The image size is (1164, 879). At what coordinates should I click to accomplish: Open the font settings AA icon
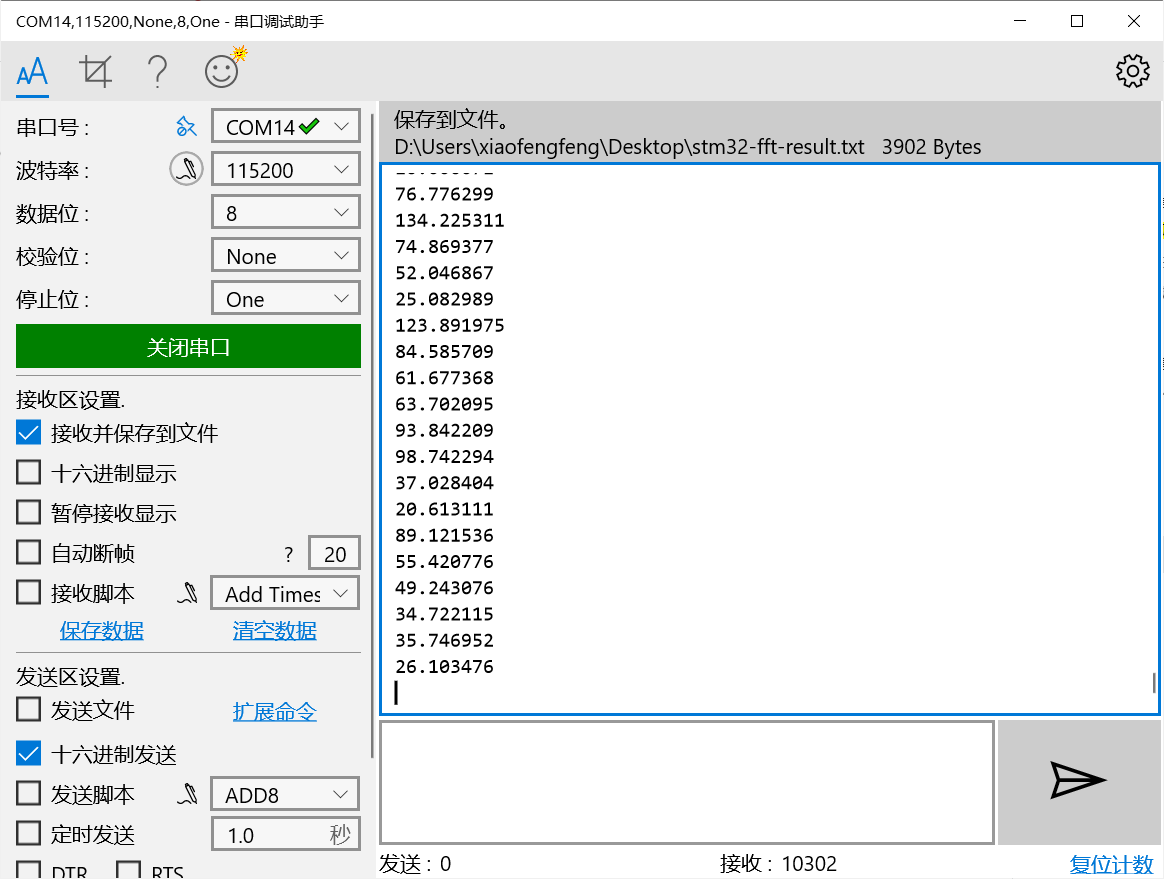click(30, 70)
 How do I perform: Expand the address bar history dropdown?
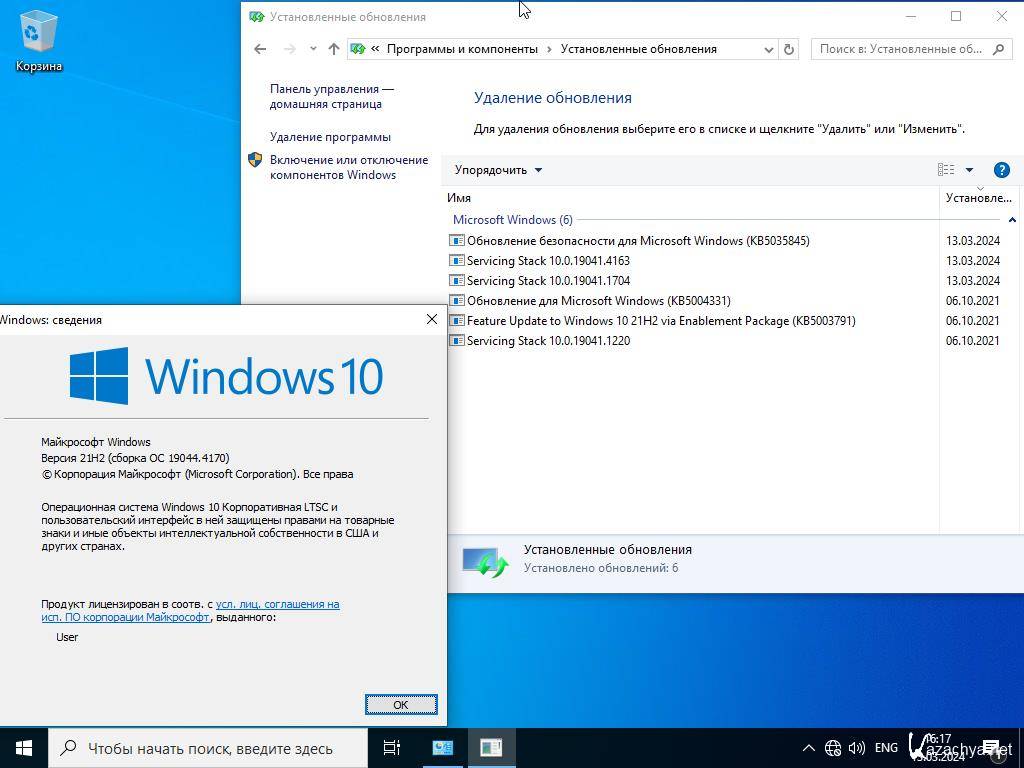click(x=768, y=49)
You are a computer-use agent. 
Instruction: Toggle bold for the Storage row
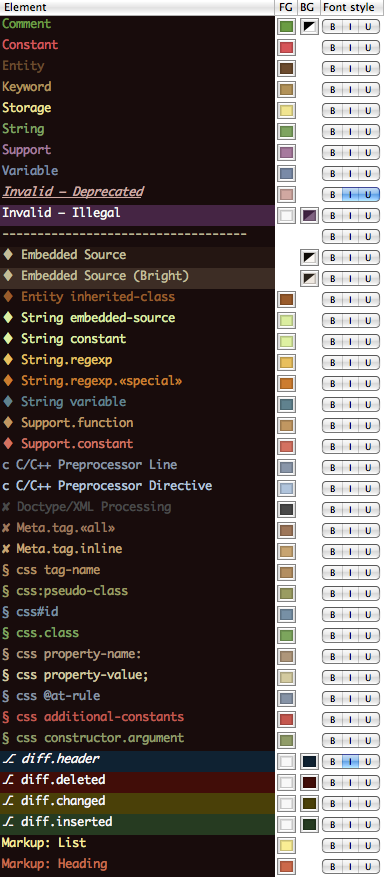coord(333,110)
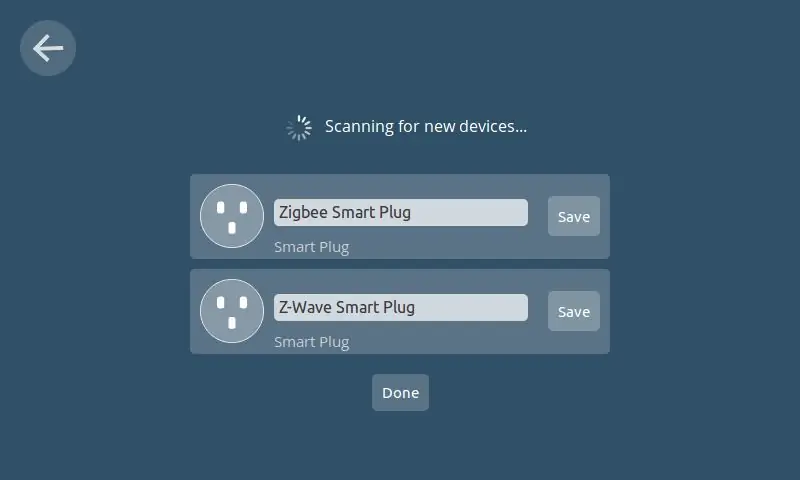Image resolution: width=800 pixels, height=480 pixels.
Task: Save the Z-Wave Smart Plug device
Action: pos(573,311)
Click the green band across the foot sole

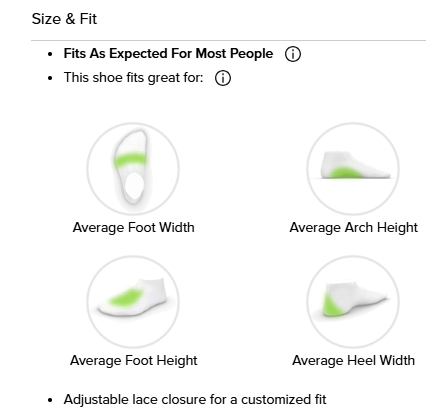(131, 160)
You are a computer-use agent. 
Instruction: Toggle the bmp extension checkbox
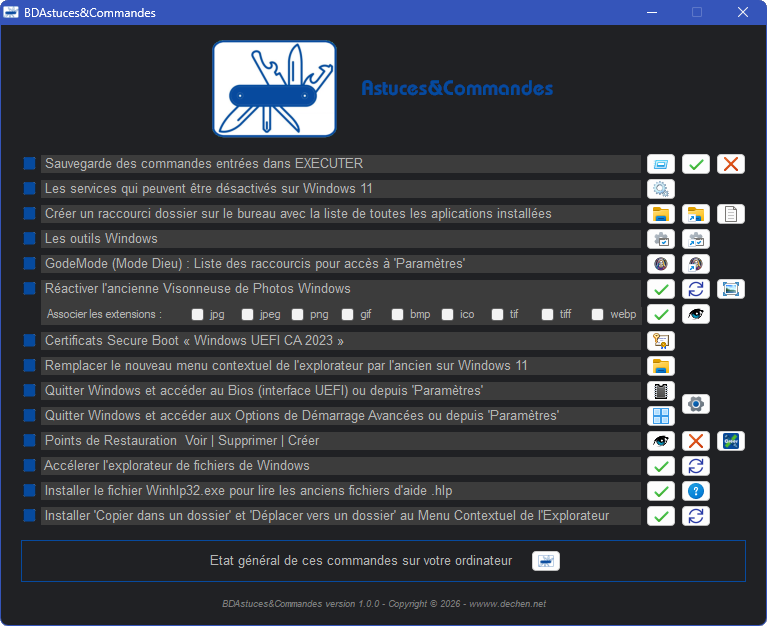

☆ ☆ ☆ ☆ ☆

• [Brief]:
Copy every item above word for word, leaving out the pictures.

• [The answer]:
The image size is (1164, 879). At what coordinates should I click to accomplish: Open the font settings AA icon
click(30, 70)
 How do I perform: Expand the address bar history dropdown?
click(x=768, y=49)
You are a computer-use agent. 
Instruction: Toggle bold for the Storage row
coord(333,110)
Image resolution: width=800 pixels, height=480 pixels.
Task: Save the Z-Wave Smart Plug device
Action: pos(573,311)
Click the green band across the foot sole

(131, 160)
You are a computer-use agent. 
Instruction: Toggle the bmp extension checkbox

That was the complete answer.